Born Oneda P. Turner in 1914, she was one of eight children of Claude Turner and Daisy Chambers. She grew up in Iredell County, N.C., and after finishing high school moved to Washington, D.C., where she and Ollie Dixon met. They were married in 1956 and came to East Hampton when Mr. Dixon was offered a job as a chauffeur. His wife found work as a housekeeper, and they raised their three sons and three daughters by working alternating days and nights so that one parent would always be at home. Mr. Dixon died in 1995.

“She was very loving, very giving. We grew up a church family. She raised us to know right from wrong, and she worked most of her life so that we could have,” Ms. Glover said. “She taught us how to work, be able to commit to a job, so that we could be able to be on our own.”

Mrs. Dixon was a member of the Calvary Baptist Church in East Hampton for more than 20 years, and taught Sunday school there for a time. She later became a member of the Triune Baptist Church. Ms. Glover said her mother could often be seen studying her Bible and reading a book called “Praying the Bible: The Pathway to Spirituality.” Her mother, she said, was “a blessing.”

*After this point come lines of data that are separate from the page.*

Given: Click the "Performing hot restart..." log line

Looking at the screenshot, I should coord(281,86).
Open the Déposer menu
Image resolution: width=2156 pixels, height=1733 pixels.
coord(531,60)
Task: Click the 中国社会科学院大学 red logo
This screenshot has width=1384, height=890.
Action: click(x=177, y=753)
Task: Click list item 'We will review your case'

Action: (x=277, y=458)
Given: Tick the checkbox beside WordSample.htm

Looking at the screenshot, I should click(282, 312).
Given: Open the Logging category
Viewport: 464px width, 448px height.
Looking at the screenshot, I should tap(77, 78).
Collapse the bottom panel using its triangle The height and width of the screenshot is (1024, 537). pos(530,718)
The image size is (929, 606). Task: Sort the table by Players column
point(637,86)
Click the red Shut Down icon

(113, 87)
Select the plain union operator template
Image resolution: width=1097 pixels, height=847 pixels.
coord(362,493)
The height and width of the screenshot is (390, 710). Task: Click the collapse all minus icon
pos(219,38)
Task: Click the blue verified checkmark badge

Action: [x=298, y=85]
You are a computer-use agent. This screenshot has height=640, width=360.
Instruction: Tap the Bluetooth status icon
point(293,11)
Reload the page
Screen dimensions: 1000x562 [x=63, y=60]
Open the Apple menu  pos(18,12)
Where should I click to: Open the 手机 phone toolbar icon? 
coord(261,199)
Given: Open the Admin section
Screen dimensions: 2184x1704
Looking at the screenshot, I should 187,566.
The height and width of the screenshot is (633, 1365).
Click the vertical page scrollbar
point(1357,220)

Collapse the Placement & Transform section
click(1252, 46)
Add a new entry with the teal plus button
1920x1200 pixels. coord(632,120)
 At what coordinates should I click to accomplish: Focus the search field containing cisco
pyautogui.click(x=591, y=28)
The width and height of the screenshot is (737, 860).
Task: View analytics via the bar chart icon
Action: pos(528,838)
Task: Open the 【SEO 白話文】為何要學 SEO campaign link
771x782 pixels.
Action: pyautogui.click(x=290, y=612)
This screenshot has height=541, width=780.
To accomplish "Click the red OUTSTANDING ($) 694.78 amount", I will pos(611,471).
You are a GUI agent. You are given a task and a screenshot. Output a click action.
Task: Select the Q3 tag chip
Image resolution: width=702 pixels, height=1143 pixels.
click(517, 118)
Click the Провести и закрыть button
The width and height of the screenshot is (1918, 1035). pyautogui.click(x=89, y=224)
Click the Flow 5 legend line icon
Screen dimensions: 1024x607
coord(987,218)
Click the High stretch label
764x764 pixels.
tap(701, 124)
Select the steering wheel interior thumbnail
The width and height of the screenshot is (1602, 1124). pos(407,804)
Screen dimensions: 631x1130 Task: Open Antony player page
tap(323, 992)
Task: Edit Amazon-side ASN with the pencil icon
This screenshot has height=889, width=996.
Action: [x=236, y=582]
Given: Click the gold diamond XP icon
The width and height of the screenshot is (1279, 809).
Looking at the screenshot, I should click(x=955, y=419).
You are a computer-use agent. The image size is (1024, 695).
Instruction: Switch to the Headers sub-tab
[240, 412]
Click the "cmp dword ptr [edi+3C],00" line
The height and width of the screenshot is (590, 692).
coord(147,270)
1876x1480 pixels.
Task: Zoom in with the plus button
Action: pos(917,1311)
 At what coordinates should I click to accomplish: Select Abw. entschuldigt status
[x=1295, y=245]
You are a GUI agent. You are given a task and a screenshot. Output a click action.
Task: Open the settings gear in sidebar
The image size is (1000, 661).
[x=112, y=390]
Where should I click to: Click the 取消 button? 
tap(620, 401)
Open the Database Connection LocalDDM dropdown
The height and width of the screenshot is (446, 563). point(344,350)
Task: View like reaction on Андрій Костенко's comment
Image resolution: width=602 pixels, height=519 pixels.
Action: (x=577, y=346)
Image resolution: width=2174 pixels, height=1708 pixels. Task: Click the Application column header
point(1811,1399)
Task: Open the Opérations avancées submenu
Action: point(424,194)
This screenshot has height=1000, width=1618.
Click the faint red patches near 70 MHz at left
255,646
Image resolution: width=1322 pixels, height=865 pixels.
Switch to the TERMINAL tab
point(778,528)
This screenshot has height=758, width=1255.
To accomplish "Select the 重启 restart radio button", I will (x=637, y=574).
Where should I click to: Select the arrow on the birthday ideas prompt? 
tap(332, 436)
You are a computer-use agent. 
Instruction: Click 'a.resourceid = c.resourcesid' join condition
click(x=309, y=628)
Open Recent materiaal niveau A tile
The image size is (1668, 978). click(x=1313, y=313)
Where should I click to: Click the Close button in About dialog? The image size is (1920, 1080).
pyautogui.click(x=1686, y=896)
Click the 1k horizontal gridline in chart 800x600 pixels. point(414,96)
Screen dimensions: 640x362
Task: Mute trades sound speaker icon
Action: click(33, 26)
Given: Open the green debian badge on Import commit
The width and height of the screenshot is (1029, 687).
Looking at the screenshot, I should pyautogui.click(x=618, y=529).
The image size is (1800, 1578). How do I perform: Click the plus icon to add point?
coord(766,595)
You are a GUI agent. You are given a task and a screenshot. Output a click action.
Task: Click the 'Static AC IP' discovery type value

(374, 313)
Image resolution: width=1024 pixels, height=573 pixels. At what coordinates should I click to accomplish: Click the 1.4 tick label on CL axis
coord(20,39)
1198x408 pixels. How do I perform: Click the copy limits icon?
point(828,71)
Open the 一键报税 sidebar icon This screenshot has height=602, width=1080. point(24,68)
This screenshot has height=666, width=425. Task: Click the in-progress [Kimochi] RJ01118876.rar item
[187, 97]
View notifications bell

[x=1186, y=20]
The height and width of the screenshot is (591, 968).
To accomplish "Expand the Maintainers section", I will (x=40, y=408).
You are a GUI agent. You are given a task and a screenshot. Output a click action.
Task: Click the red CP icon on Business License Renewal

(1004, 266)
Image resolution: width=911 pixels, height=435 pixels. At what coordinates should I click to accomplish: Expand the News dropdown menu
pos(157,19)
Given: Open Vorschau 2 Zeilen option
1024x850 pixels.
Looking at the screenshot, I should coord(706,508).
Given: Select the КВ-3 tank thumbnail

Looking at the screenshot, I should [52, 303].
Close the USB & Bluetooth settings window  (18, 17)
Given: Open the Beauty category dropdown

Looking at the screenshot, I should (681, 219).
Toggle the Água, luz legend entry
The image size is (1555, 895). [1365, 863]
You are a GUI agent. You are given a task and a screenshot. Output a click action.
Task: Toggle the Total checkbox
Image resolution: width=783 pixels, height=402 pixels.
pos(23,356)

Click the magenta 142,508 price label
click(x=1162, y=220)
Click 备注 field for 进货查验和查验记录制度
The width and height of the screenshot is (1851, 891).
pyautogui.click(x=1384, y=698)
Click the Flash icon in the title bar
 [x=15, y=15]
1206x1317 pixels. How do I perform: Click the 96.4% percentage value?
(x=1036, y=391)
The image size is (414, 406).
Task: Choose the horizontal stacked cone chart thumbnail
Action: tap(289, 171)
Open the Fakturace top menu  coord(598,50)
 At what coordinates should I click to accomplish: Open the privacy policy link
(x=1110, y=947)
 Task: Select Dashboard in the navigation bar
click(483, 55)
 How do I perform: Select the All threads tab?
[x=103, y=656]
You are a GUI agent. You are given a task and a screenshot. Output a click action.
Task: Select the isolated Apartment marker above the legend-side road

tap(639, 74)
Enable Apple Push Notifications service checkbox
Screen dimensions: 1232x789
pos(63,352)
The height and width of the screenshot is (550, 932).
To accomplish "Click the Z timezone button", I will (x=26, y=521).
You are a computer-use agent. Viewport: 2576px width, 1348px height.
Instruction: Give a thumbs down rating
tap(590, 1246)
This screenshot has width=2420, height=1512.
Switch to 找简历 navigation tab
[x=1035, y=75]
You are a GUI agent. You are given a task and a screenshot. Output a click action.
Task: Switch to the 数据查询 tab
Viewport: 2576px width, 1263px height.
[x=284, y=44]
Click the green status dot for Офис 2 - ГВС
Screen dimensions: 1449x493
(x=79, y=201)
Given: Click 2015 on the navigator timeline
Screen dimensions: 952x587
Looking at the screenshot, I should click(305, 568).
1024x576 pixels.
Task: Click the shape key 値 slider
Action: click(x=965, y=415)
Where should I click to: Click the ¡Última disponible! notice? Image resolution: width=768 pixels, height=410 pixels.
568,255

Mrs. Dixon loved to dance, sing in the church choir, read, and listen to Christian music. Her daughter recalled Thanksgiving and Christmas holidays when all the generations would gather to celebrate with the eldest family member, the matriarch. “It was a great feeling. You really don’t see that today. It was a joy for her,” Ms. Glover said. “The younger ones, I believe, kept her going. You know how children keep that spirit in you alive? I think that’s what happened to her. That gave her long life and pleasure to have them around.”

Mrs. Dixon was preceded in death by all seven of her siblings and five of her six children. In addition to her daughter, who lives in Poughkeepsie, N.Y., she is survived by five grandchildren. They are Angeletta Pilson and Riccardio Smith, both of East Hampton; Pamela Pilson of New York City, Kathy Queen of Prince George’s County, Md., and Kim Baran of Temecula, Calif. Ten great-grandchildren and seven great-great-grandchildren survive as well.

A funeral Mass was said on Oct. 7 at Triune Baptist Church in Sag Harbor. Burial followed at Cedar Lawn Cemetery in East Hampton.